The bigger they are, the harder they fall
In times of economic uncertainty, it is common for companies to look to cut costs. This involves renegotiating supplier agreements so that prices become more affordable. It also involves a renewed scrutinization of the expenses the company wishes to incur. It can also involve making the decision to terminate the employment of certain staff. While going through with any of the above cost-cutting initiatives is always difficult, terminating staff can include one-time and on-going cost consequences.
Where the employment of an employee will be terminated without just cause, an employer company has the statutory and common law obligation to provide advance notice of termination or payment-in-lieu of notice of termination. In Ontario, the Employment Standards Act (the "Act") provides that an employee, where terminated without just cause, is entitled to notice of termination or pay-in-lieu of notice of termination. Pursuant to the Act, an employee's entitlement to termination pay ranges from at least one week of termination pay if the employee has more than three months of service, and at least 8 weeks of pay-in-lieu of notice where the employee has been employed for 8 or more years. For example, a five-year employee whose employment is being terminated without just cause would be entitled to receive five weeks of termination pay.
Pursuant to the Act, where an employee has been employed for five years or more and the employer has a payroll of $2.5 million or more, an employee is also entitled to severance pay in addition to termination pay. Using the example of the five-year employee above, such an employee would be entitled to receive an additional five weeks of severance pay upon termination of that employee’s employment.
But the amounts prescribed by the Act are only the minimum. An employee may still seek redress for wrongful dismissal at common law, alleging breach of contract. Such an action, if successful, will entitle the employee to recover damages. An employee may also have a written employment contract that varies his or her entitlement upon termination.
The main issue in a wrongful dismissal action is what constitutes reasonable notice of termination. This is a question of fact and depends on the specific circumstances of the employee. Such factors as age, years of service, level of education, position held, work record and other employee specific details will be reviewed by the court. Continuing to use the example of the five-year employee, an employer could be liable, in addition to its obligations under the Act, for another several months of pay pursuant to the common law. Multiply this liability by multiple employees and many companies may be nervous to make the decision to terminate their employees. But being advised of all of the risks and liabilities could assist the company in accomplishing its cost-cutting initiatives and deciding how to proceed.
Making the decision to terminate the employment of more senior personnel, such as an executive, comes with many more risks.
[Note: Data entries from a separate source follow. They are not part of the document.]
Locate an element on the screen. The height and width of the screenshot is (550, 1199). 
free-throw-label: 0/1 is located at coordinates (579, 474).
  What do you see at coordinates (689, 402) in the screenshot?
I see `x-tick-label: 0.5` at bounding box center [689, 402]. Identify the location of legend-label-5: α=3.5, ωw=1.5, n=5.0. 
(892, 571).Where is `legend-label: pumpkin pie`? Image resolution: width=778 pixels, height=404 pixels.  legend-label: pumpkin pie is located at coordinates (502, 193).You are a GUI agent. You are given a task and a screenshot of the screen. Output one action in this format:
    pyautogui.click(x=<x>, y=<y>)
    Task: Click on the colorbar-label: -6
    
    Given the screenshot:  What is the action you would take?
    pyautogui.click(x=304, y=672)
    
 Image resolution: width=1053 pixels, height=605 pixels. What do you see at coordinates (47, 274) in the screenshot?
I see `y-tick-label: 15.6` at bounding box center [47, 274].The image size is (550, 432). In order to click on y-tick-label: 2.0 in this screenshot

In fact, as a general rule, the bigger they are, the harder they fall. Many executives have written compensation agreements which provide for a base salary, car allowance, stock options, bonuses and various other incentives. Such attractive compensation terms are obviously offered to executives since attracting and retaining top talent is key to running a successful business.
The golden parachute
Often times, executives have also negotiated various terms in their written compensation agreements which deal with payments that they could be entitled to upon the termination of their employment. When the payment is seen as a lucrative payout, these terms are often times referred to as a golden parachute package.
A golden parachute, as many of you know, is an agreement between a company and an employee specifying that the employee, who is usually an executive, will receive certain significant benefits if the employee’s employment is terminated. These benefits may include severance pay, cash bonuses, stock options or other benefits. The benefits would be payable in most instances regardless of whether the executive has performed to a successful degree.